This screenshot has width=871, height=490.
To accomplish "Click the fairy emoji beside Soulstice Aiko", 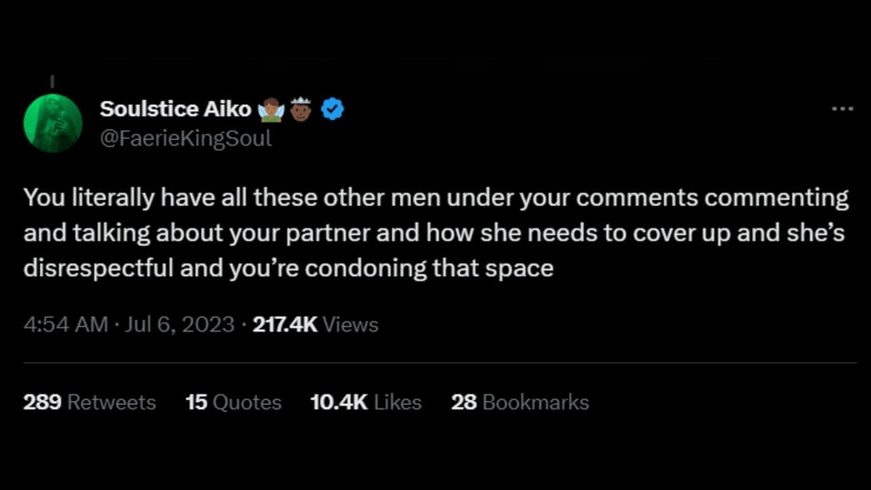I will [x=271, y=109].
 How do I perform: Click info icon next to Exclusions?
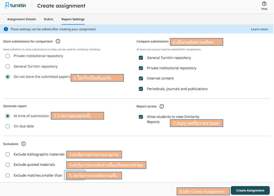pos(24,144)
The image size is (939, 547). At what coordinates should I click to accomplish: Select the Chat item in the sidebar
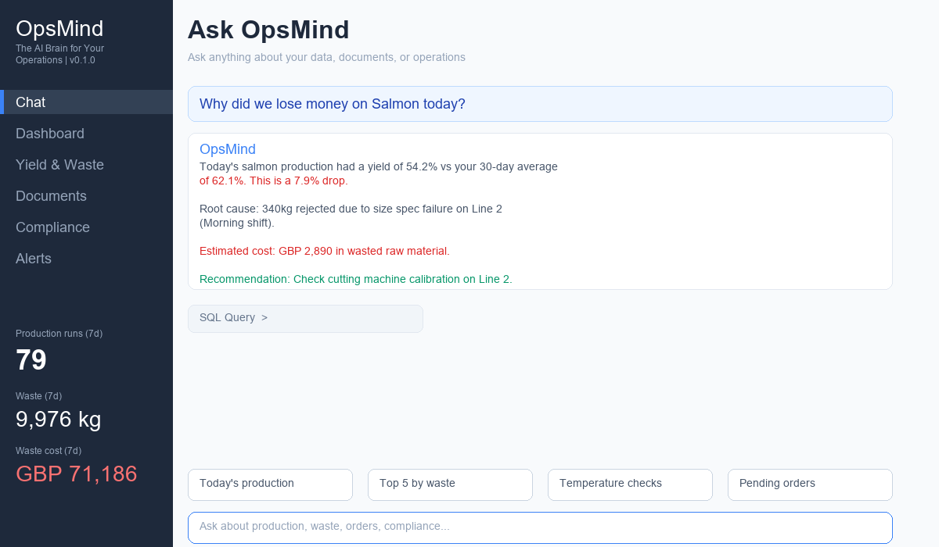pos(31,102)
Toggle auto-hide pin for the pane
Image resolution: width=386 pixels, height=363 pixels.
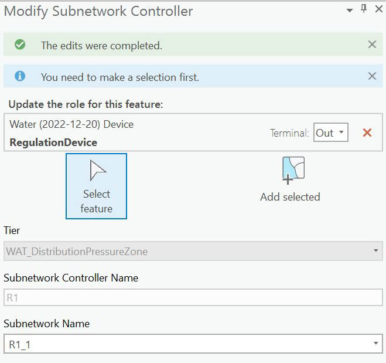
◆ ◆ ◆ ◆ ◆
Only lines that contain the string "width" count; pick each one out of the records and copy it.

This screenshot has width=871, height=490.
Image resolution: width=386 pixels, height=363 pixels.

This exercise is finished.